- Task statement -
Read the data below. Then repeat all of it exactly.

- Exercise input -
......

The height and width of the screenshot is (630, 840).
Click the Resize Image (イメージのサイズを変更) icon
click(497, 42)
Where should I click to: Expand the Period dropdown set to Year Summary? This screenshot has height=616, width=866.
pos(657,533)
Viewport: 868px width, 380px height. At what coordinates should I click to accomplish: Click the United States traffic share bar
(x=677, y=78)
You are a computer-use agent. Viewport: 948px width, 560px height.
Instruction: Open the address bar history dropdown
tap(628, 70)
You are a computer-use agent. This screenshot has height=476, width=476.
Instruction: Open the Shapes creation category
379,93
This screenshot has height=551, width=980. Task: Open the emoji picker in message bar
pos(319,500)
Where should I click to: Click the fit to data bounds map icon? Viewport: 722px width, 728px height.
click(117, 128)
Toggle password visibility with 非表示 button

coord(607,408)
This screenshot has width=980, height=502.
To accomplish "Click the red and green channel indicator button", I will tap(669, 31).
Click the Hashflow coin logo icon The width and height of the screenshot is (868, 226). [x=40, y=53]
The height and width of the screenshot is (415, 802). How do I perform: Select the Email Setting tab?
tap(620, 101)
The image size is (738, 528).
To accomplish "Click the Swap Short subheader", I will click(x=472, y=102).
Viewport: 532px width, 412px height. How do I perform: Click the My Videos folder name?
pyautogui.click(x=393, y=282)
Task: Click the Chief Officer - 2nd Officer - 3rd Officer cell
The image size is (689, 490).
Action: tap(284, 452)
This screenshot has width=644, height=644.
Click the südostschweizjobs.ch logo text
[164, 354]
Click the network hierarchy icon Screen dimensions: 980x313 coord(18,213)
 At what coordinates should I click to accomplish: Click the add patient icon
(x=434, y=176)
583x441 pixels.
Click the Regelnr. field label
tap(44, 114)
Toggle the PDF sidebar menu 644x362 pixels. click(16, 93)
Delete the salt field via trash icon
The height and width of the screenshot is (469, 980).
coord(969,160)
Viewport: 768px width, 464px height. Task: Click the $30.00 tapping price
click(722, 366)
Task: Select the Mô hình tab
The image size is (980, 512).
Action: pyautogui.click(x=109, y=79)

......

- Completed task -
The height and width of the screenshot is (630, 840).
Click the Resize Image (イメージのサイズを変更) icon
click(497, 42)
Where should I click to: Expand the Period dropdown set to Year Summary? This screenshot has height=616, width=866.
pos(657,533)
Viewport: 868px width, 380px height. At what coordinates should I click to accomplish: Click the United States traffic share bar
(x=677, y=78)
You are a computer-use agent. Viewport: 948px width, 560px height.
Instruction: Open the address bar history dropdown
tap(628, 70)
You are a computer-use agent. This screenshot has height=476, width=476.
Instruction: Open the Shapes creation category
379,93
This screenshot has height=551, width=980. Task: Open the emoji picker in message bar
pos(319,500)
Where should I click to: Click the fit to data bounds map icon? Viewport: 722px width, 728px height.
click(117, 128)
Toggle password visibility with 非表示 button

coord(607,408)
This screenshot has width=980, height=502.
To accomplish "Click the red and green channel indicator button", I will tap(669, 31).
Click the Hashflow coin logo icon The width and height of the screenshot is (868, 226). [x=40, y=53]
The height and width of the screenshot is (415, 802). How do I perform: Select the Email Setting tab?
tap(620, 101)
The image size is (738, 528).
To accomplish "Click the Swap Short subheader", I will click(x=472, y=102).
Viewport: 532px width, 412px height. How do I perform: Click the My Videos folder name?
pyautogui.click(x=393, y=282)
Task: Click the Chief Officer - 2nd Officer - 3rd Officer cell
The image size is (689, 490).
Action: tap(284, 452)
This screenshot has width=644, height=644.
Click the südostschweizjobs.ch logo text
[164, 354]
Click the network hierarchy icon Screen dimensions: 980x313 coord(18,213)
 At what coordinates should I click to accomplish: Click the add patient icon
(x=434, y=176)
583x441 pixels.
Click the Regelnr. field label
tap(44, 114)
Toggle the PDF sidebar menu 644x362 pixels. click(16, 93)
Delete the salt field via trash icon
The height and width of the screenshot is (469, 980).
coord(969,160)
Viewport: 768px width, 464px height. Task: Click the $30.00 tapping price
click(722, 366)
Task: Select the Mô hình tab
The image size is (980, 512).
Action: pyautogui.click(x=109, y=79)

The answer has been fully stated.